Top 5 concepts associated with target ALS at min. frequency 0
CUI	firstTerm	coarseCatId	jointFreq	probCuiGivenTarget	probTargetGivenCui	PMI
C4475575	Radicava	CHEM;CHEM	8	0.0001086	1	10.99814
C0154754	Hereditary and idiopathic neuropathy, unspecified	DISO	2	0.0000272	1	10.99814
C0154758	Inflammatory and toxic neuropathy	DISO	1	0.0000136	1	10.99814
C2317803	acquired amyotrophic lateral sclerosis	DISO	1	0.0000136	1	10.99814
C1328482	Drug-induced myasthenic syndrome	DISO	1	0.0000136	1	10.99814

This results in many rare concepts which have a high PMI with the target ALS because the latter always appears when they do (probTargetGivenCui is 1). However this is hardly meaningful, especially in the case of concepts which appear only once. It is also possible to do the oposite, that is to observe only the most general related concepts by increasing the minimum frequency, for example at 100 below:

Top 5 concepts associated with target ALS at min. frequency 100
CUI	firstTerm	coarseCatId	jointFreq	probCuiGivenTarget	probTargetGivenCui	PMI
group.ALS	NA	NA	73631	1.0000000	0.8423925	10.750706
C4024896	Motor neuron atrophy	DISO	493	0.0066955	0.3551873	9.504793
C0154682	Lateral Sclerosis	DISO	258	0.0035040	0.3185185	9.347590
C1428691	C9orf72 gene	GENE	1026	0.0139343	0.3127095	9.321036
C3498531	semiannular sulcus	ANAT	545	0.0074018	0.2917559	9.220975

With the rare concepts discarded, the results now show frequent concepts as strongest associations: "Motor neuron atrophy", "lateral sclerosis", "C9orf72 gene", "semiannular sulcus".
One may notice that the top PMI values are not very far from the ones observed before without any filtering. This is often the case when the target concept is very frequent, since many other concepts have a quite strong association with it, i.e. there are only small variations in association power (PMI) across a very large set of concepts. The filtering options help visualizing the most relevant relations for a particular goal.

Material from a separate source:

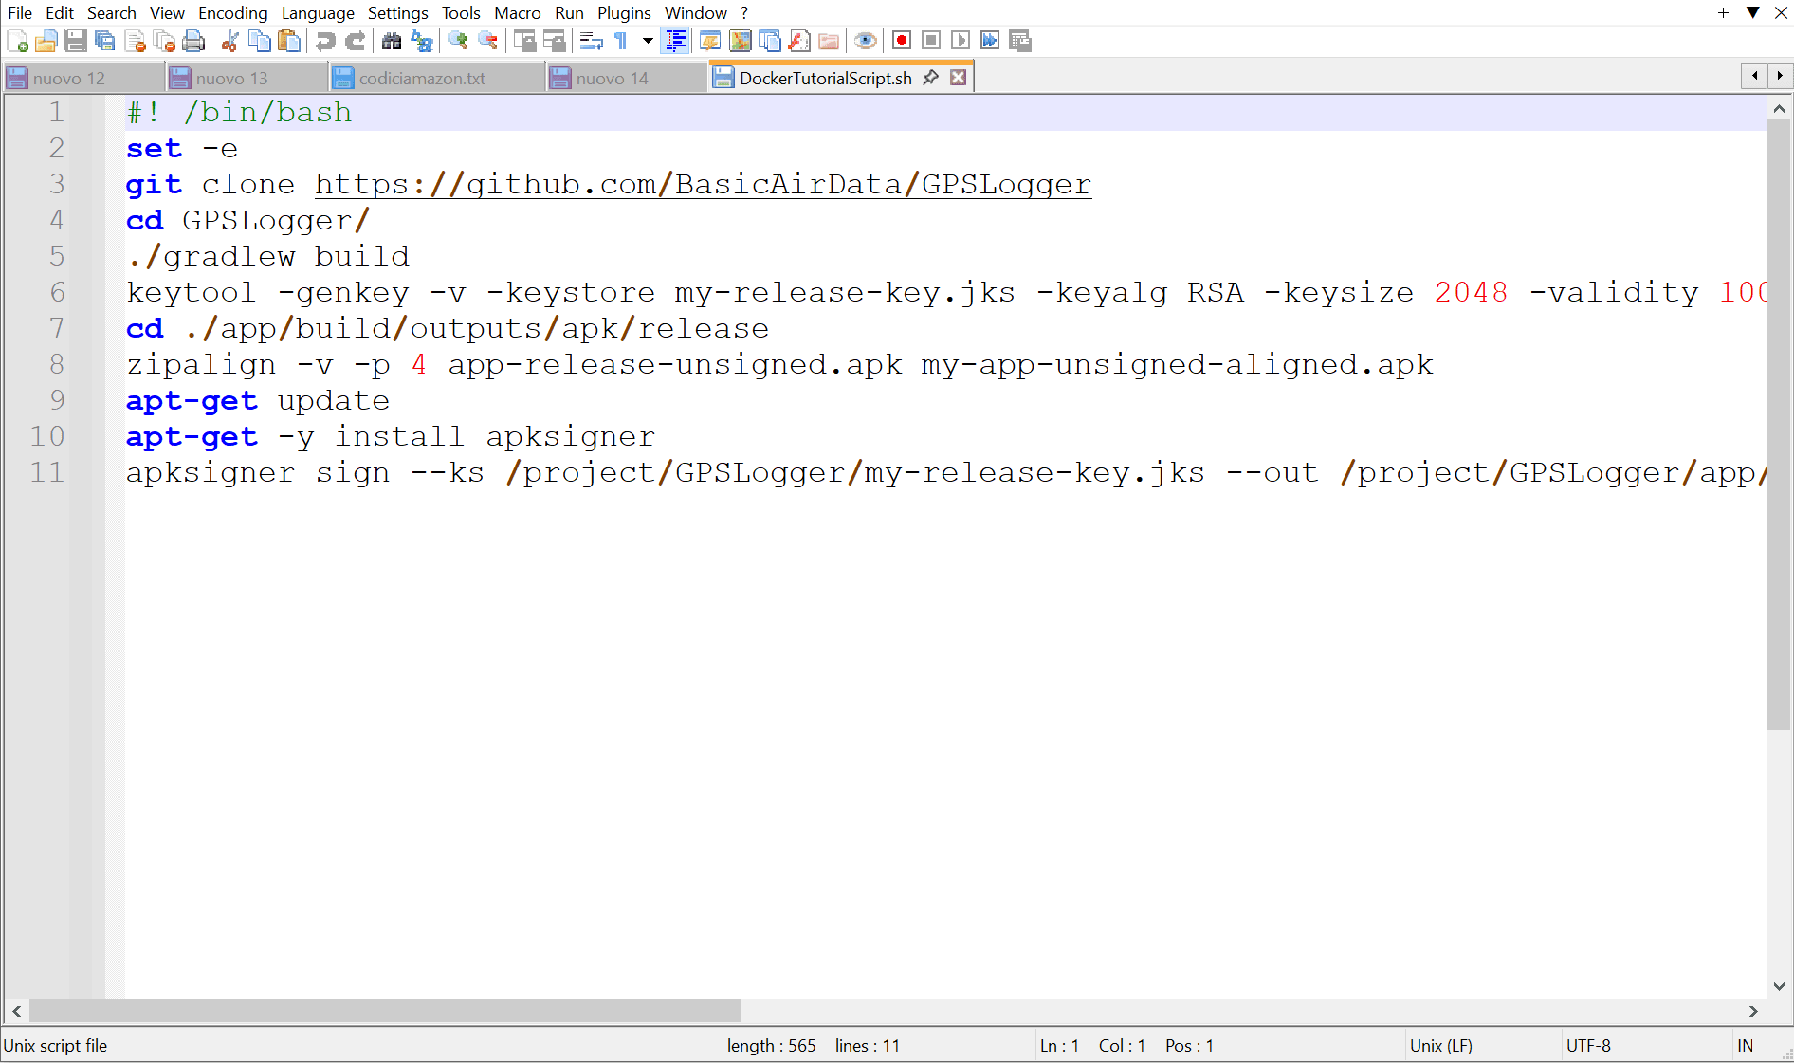Enable file Monitoring with the eye icon

(x=865, y=41)
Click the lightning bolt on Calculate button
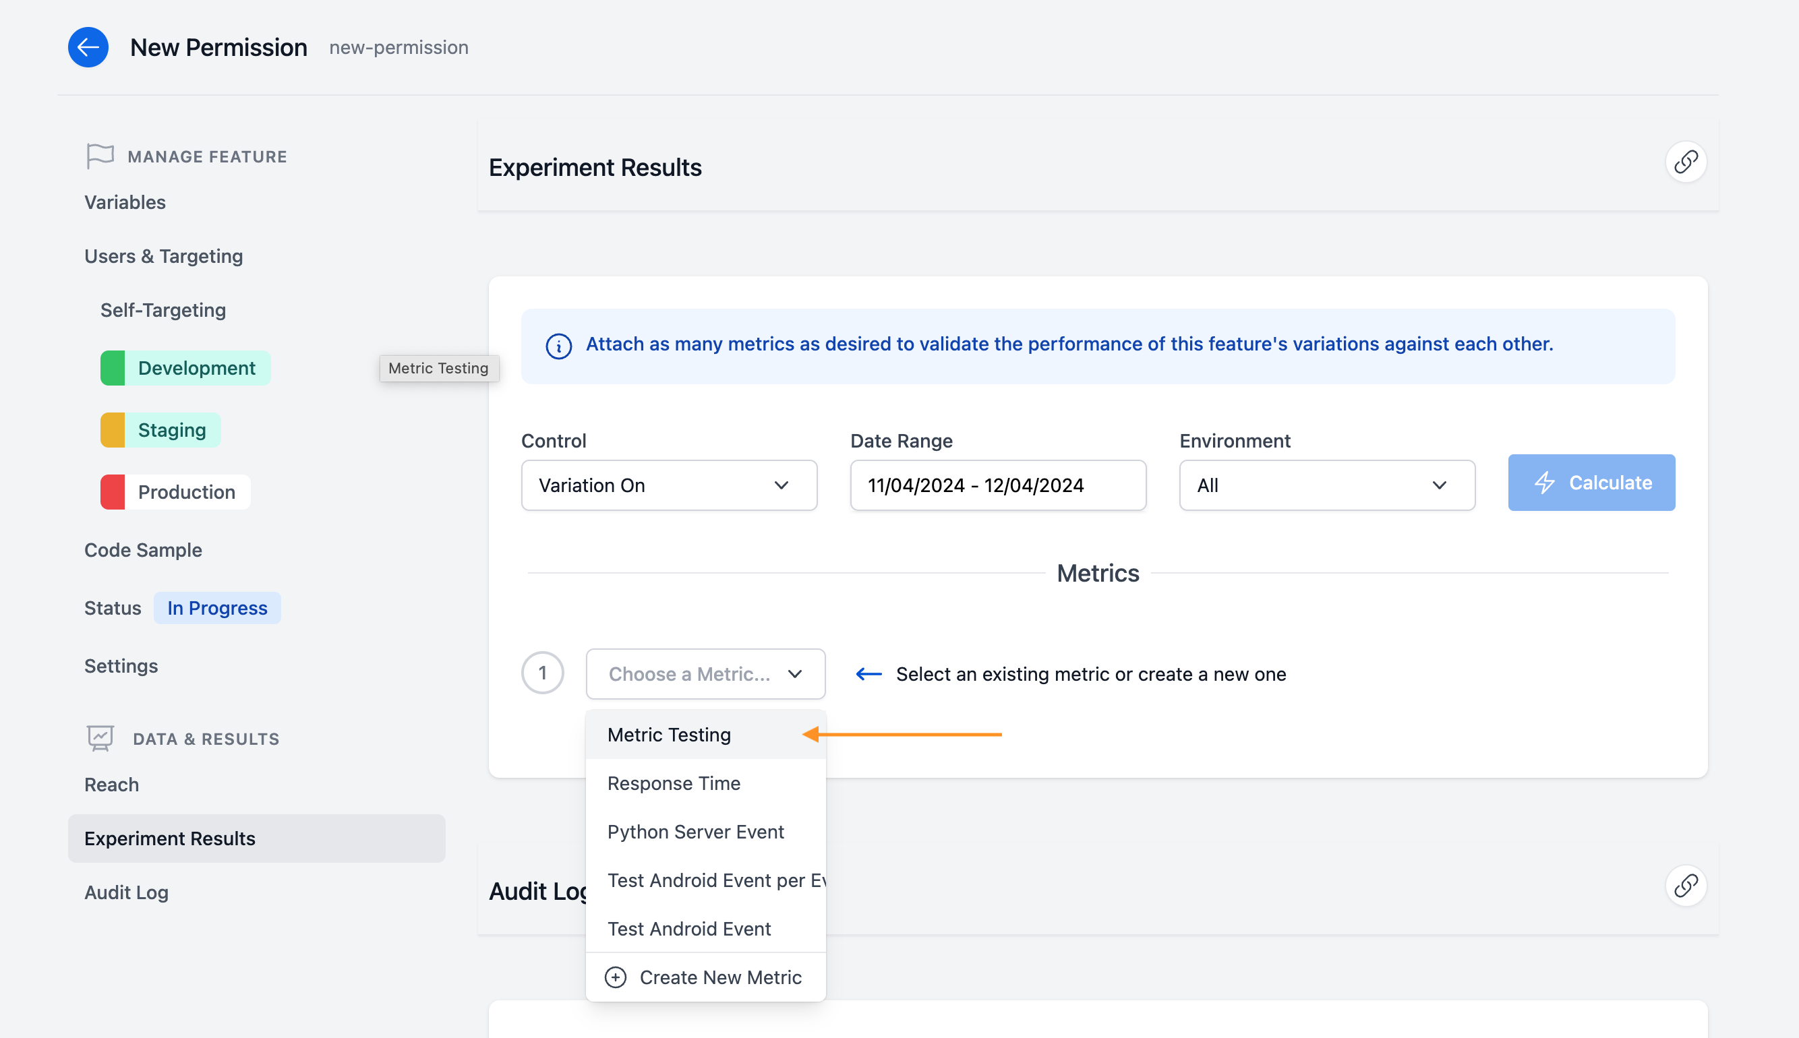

Filtering with Semantic Types

The below top 5 concepts are obtained by selecting the coarse semantic granularity and then enabling only the "Genes and Molecular Sequences" in the semantic filter:

Top 5 concepts in the 'Genes and Molecular Sequences' category for target ALS (min. frequency 100)
CUI	firstTerm	coarseCatId	jointFreq	probCuiGivenTarget	probTargetGivenCui	PMI
C1428691	C9orf72 gene	GENE	1026	0.0139343	0.3127095	9.321036
C1420588	TARDBP gene	GENE	1942	0.0263748	0.2591061	9.049756
C1421305	UBQLN2 gene	GENE	106	0.0014396	0.2494118	8.994742
C1538299	ATXN2 gene	GENE	150	0.0020372	0.2423263	8.953164
C1456383	IGFALS gene	GENE	445	0.0060437	0.2372068	8.922358

With a min. frequency of 100, this filter leaves only 33 genetic concepts in the table. This way one can observe the difference in association strength between different concepts: while the top concepts have a PMI close to 9 and appear 20 to 30% together with the target (based on probTargetGivenCui), the concepts found at the bottom of the table have a PMI close to 0 or even slightly negative. This means that they are not especially associated with the target, and it can be seen that most of them are indeed generic terms such as "Genes", "Alleles", "DNA sequence".